Re: [PATCH 1/5][RFC][CFT] percpu fixes, part 1

[Date Prev][Date Next][Thread Prev][Thread Next][Date Index][Thread Index]

 



On Thu, Mar 06, 2014 at 03:47:26PM -0500, Tejun Heo wrote:

> Not much, but it should at least help bisection if something goes
> wrong, I think.

OK.  It looks better when folding pcpu_split_block() into the caller
is done as the first step.  See the attached 3 patches - combination
is the same, modulo comment addition and switching seen_free to bool.
>From c58e32c7b5d750ae7caa5369a4a817e66fbd96c2 Mon Sep 17 00:00:00 2001
From: Al Viro <viro@xxxxxxxxxxxxxxxxxx>
Date: Thu, 6 Mar 2014 21:08:24 -0500
Subject: [PATCH 1/3] perpcu: fold pcpu_split_block() into the only caller

... and simplify the results a bit.  Makes the next step easier
to deal with - we will be changing the data representation for
chunk->map[] and it's easier to do if the code in question is
not split between pcpu_alloc_area() and pcpu_split_block().

Signed-off-by: Al Viro <viro@xxxxxxxxxxxxxxxxxx>
---
 mm/percpu.c |   63 +++++++++++++++--------------------------------------------
 1 file changed, 16 insertions(+), 47 deletions(-)

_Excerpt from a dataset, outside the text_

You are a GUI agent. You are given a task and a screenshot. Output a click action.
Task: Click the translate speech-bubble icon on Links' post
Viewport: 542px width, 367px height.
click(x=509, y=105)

diff --git a/mm/percpu.c b/mm/percpu.c
index 036cfe0..592f289 100644
--- a/mm/percpu.c
+++ b/mm/percpu.c
@@ -418,48 +418,6 @@ out_unlock:
 }
 
 /**
- * pcpu_split_block - split a map block
- * @chunk: chunk of interest
- * @i: index of map block to split
- * @head: head size in bytes (can be 0)
- * @tail: tail size in bytes (can be 0)
- *
- * Split the @i'th map block into two or three blocks.  If @head is
- * non-zero, @head bytes block is inserted before block @i moving it
- * to @i+1 and reducing its size by @head bytes.
- *
- * If @tail is non-zero, the target block, which can be @i or @i+1
- * depending on @head, is reduced by @tail bytes and @tail byte block
- * is inserted after the target block.
- *
- * @chunk->map must have enough free slots to accommodate the split.
- *
- * CONTEXT:
- * pcpu_lock.
- */
-static void pcpu_split_block(struct pcpu_chunk *chunk, int i,
-			     int head, int tail)
-{
-	int nr_extra = !!head + !!tail;
-
-	BUG_ON(chunk->map_alloc < chunk->map_used + nr_extra);
-
-	/* insert new subblocks */
-	memmove(&chunk->map[i + nr_extra], &chunk->map[i],
-		sizeof(chunk->map[0]) * (chunk->map_used - i));
-	chunk->map_used += nr_extra;
-
-	if (head) {
-		chunk->map[i + 1] = chunk->map[i] - head;
-		chunk->map[i++] = head;
-	}
-	if (tail) {
-		chunk->map[i++] -= tail;
-		chunk->map[i] = tail;
-	}
-}
-
-/**
  * pcpu_alloc_area - allocate area from a pcpu_chunk
  * @chunk: chunk of interest
  * @size: wanted size in bytes
@@ -524,14 +482,25 @@ static int pcpu_alloc_area(struct pcpu_chunk *chunk, int size, int align)
 
 		/* split if warranted */
 		if (head || tail) {
-			pcpu_split_block(chunk, i, head, tail);
+			int nr_extra = !!head + !!tail;
+
+			/* insert new subblocks */
+			memmove(&chunk->map[i + nr_extra], &chunk->map[i],
+				sizeof(chunk->map[0]) * (chunk->map_used - i));
+			chunk->map_used += nr_extra;
+
 			if (head) {
-				i++;
+				chunk->map[i + 1] = chunk->map[i] - head;
+				chunk->map[i] = head;
 				off += head;
-				max_contig = max(chunk->map[i - 1], max_contig);
+				i++;
+				max_contig = max(head, max_contig);
+			}
+			if (tail) {
+				chunk->map[i] -= tail;
+				chunk->map[i + 1] = tail;
+				max_contig = max(tail, max_contig);
 			}
-			if (tail)
-				max_contig = max(chunk->map[i + 1], max_contig);
 		}
 
 		/* update hint and mark allocated */
-- 
1.7.10.4

>From d9b884b48114b60da0be9bc2fe35f6a5b1456520 Mon Sep 17 00:00:00 2001
From: Al Viro <viro@xxxxxxxxxxxxxxxxxx>
Date: Thu, 6 Mar 2014 21:13:18 -0500
Subject: [PATCH 2/3] percpu: store offsets instead of lengths in ->map[]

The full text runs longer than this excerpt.